## Exercise goal
Here the job is to transcribe only the lines from the one containing "The image size is (1146, 544)." through the last line below, exactly as written; please leave out pictures.

(Source data)
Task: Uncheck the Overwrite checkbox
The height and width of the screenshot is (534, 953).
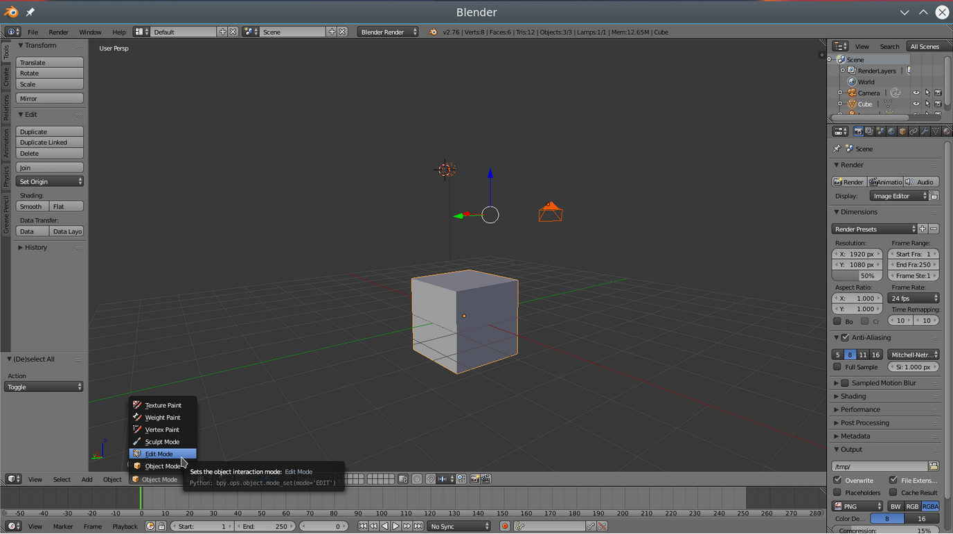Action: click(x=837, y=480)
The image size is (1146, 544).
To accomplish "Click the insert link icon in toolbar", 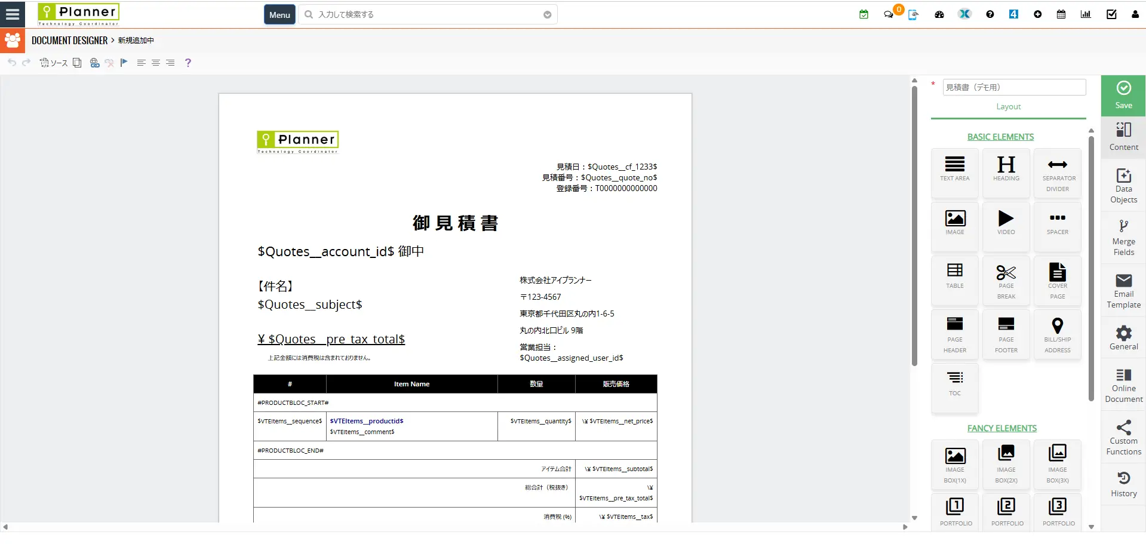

## Response below
The image size is (1146, 544).
To accomplish "Click the insert link icon in toolbar", 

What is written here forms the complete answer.